Había un inframundo denominado Mictlán, cuyo camino era muy tortuoso y difícil, pues para llegar a él, las almas debían recorrer distintos lugares durante cuatro años. Después de esto, llegaban al Chicunamictlán, que era el lugar donde descansaban las almas de los muertos. Para recorrer este camino, el difunto era enterrado con un perro llamado Xoloitzcuintle, el cual le ayudaría a cruzar un río y llegar ante Mictlantecuhtli, a quien debía entregar, como ofrenda, atados de teas y cañas de perfume, algodón (ixcátl), hilos colorados y mantas. Quienes iban al Mictlán recibían, como ofrenda, cuatro flechas y cuatro teas atadas con hilo de algodón. De esta manera, cuando alguien moría, era enterrado con dos tipos de objetos: aquellos que habían sido utilizados en vida y los que necesitaría para llegar al inframundo.

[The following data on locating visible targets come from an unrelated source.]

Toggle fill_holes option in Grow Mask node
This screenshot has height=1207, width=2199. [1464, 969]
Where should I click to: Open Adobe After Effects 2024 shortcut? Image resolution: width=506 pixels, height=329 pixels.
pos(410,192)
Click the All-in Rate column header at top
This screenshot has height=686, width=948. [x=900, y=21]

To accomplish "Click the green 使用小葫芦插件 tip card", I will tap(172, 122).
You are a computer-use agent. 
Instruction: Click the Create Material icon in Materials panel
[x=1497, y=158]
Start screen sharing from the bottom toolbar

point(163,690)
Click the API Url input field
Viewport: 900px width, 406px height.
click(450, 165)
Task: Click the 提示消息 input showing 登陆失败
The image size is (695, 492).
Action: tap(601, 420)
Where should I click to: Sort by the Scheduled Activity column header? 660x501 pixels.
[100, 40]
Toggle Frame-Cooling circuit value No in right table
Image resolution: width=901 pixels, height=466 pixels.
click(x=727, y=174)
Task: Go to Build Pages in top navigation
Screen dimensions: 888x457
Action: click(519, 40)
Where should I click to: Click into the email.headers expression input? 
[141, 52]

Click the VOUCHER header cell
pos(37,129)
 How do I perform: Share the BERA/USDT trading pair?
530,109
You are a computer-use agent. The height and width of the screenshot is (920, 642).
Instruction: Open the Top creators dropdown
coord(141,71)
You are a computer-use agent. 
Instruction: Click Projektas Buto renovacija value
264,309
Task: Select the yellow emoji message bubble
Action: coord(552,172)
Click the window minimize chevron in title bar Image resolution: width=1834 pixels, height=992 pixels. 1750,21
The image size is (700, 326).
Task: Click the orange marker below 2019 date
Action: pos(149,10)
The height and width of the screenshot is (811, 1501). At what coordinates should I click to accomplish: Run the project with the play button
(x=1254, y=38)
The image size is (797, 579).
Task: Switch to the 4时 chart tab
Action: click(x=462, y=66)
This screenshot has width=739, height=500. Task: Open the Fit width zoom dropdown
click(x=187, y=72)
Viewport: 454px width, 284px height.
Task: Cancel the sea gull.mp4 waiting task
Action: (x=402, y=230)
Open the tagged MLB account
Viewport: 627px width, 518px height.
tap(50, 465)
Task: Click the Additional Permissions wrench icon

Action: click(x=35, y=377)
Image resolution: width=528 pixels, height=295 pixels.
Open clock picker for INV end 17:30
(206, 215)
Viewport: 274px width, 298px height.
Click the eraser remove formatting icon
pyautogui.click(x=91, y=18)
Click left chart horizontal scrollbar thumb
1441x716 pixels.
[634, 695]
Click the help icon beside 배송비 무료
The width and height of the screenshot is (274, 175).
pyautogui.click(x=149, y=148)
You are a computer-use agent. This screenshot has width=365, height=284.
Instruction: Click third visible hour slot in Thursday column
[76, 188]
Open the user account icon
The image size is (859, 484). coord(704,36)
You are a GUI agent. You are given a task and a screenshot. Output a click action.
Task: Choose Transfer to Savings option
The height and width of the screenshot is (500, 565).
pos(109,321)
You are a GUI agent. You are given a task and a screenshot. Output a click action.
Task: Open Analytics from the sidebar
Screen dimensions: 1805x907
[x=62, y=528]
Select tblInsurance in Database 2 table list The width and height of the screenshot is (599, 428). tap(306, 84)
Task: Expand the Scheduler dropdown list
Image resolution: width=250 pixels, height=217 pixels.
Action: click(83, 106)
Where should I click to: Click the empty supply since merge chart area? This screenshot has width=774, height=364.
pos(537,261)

La llegada de los españoles implicó la imposición de la religión católica y sus festividades, con una visión de la muerte totalmente distinta pues el final de la vida, ir al cielo o al infierno, dependería de lo hecho desde el momento de nacer. Así, se impuso la religión católica y sus festividades. El Día de Todos los Santos (1 de noviembre) y el Día de los Fieles Difuntos (2 de noviembre) se convirtieron en una oportunidad para cristianizar las antiguas tradiciones indígenas.
Así comenzaron a elaborarse las ofrendas con velas que simbolizan la luz que guía a las almas hacia el cielo, oraciones y rezos para pedir por el descanso eterno de los difuntos, la colocación de sal que simboliza la purificación y protección de las almas, el papel picado que adorna los altares y representa la alegría y la celebración de la vida, el pan de muerto es un vínculo entre el mundo de los vivos y el de los muertos y que al compartirlo en la ofrenda, establece una conexión con los seres queridos que han partido, manteniendo viva su memoria. Se coloca comida, elementos del gusto del difunto y ahora, fotografías.
Otros elementos componen la ofrenda, que dependen más de los regionalismos, de modo que esta festividad se ha convertido en un proceso dinámico que ha estado en continua evolución y que seguramente incorporará con el tiempo, nuevos elementos y tradiciones, dando lugar a una celebración única, diversa, original y heterogénea. Esta festividad debe recordarnos celebrar la memoria de nuestros seres queridos a través de la muerte pero principalmente, a celebrar la vida.